-- TASK INPUTS follows --

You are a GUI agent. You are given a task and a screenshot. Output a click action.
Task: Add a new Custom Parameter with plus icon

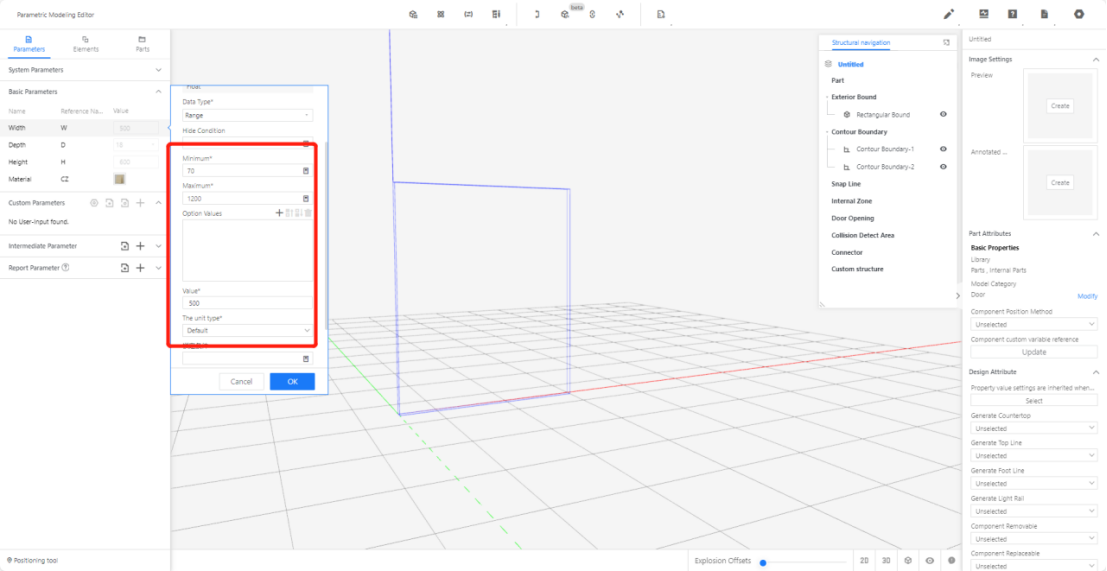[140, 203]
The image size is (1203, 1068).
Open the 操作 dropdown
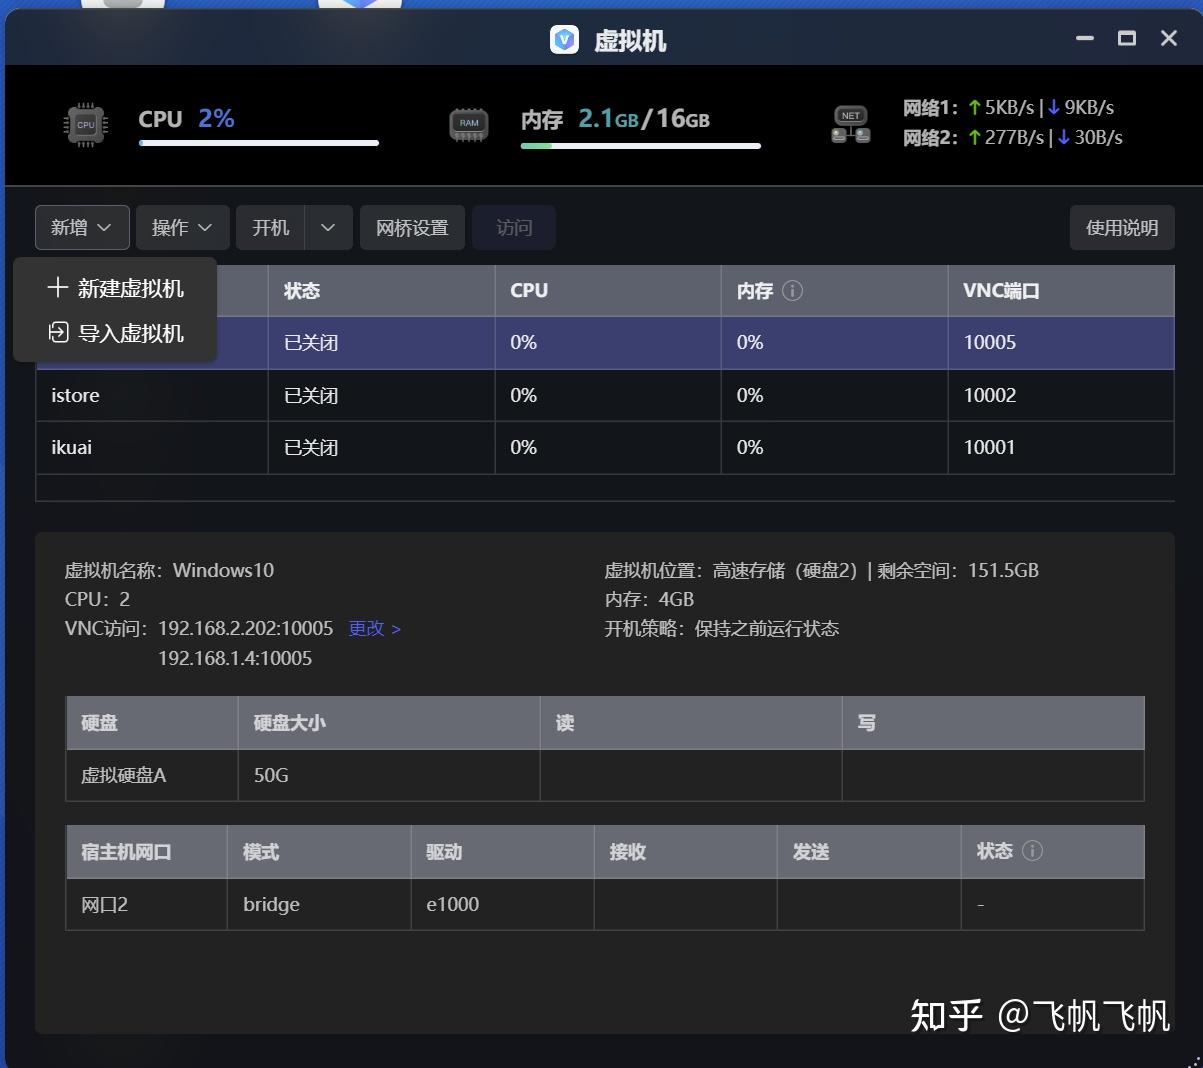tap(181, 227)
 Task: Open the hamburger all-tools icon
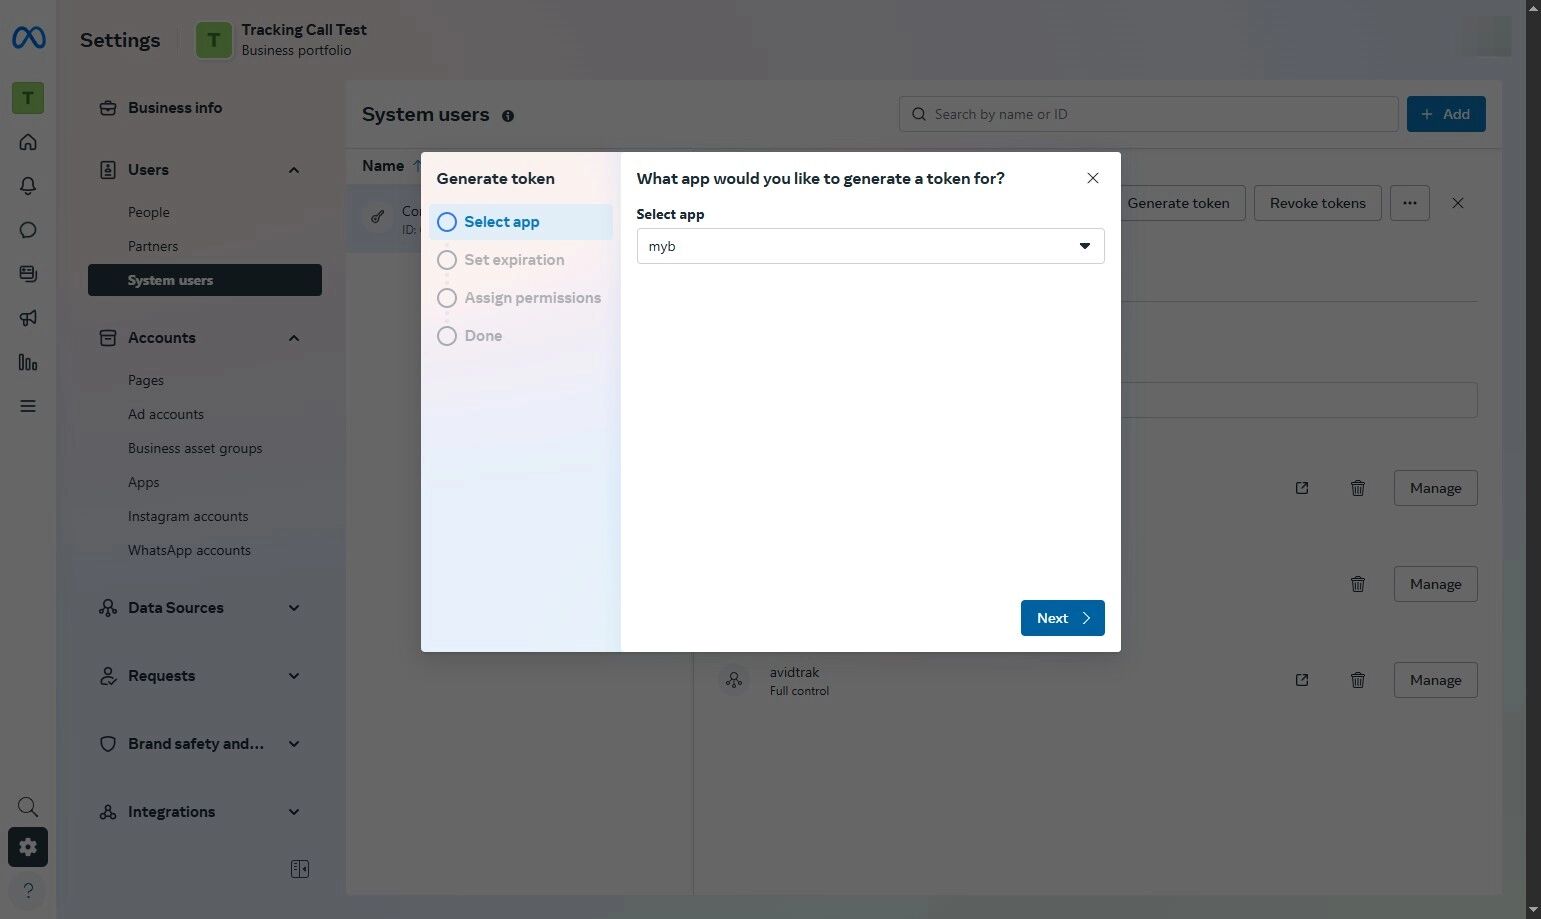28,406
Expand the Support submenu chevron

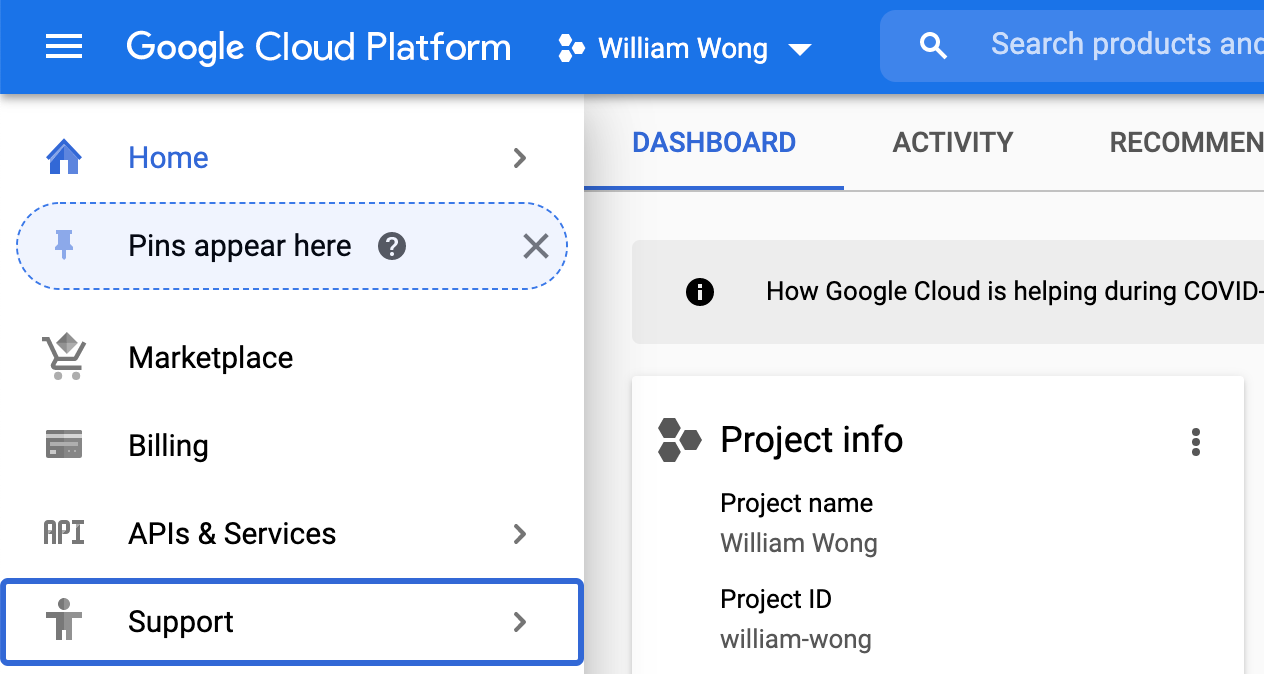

-- TASK INPUTS concluded --

Everything in the records except the pictures should be retyped exactly.

You are a GUI agent. You are given a task and a screenshot. Output a click action.
Task: Add a new Custom Parameter with plus icon

[140, 203]
The image size is (1203, 1068).
Open the 操作 dropdown
tap(181, 227)
 Task: Open the hamburger all-tools icon
28,406
Expand the Support submenu chevron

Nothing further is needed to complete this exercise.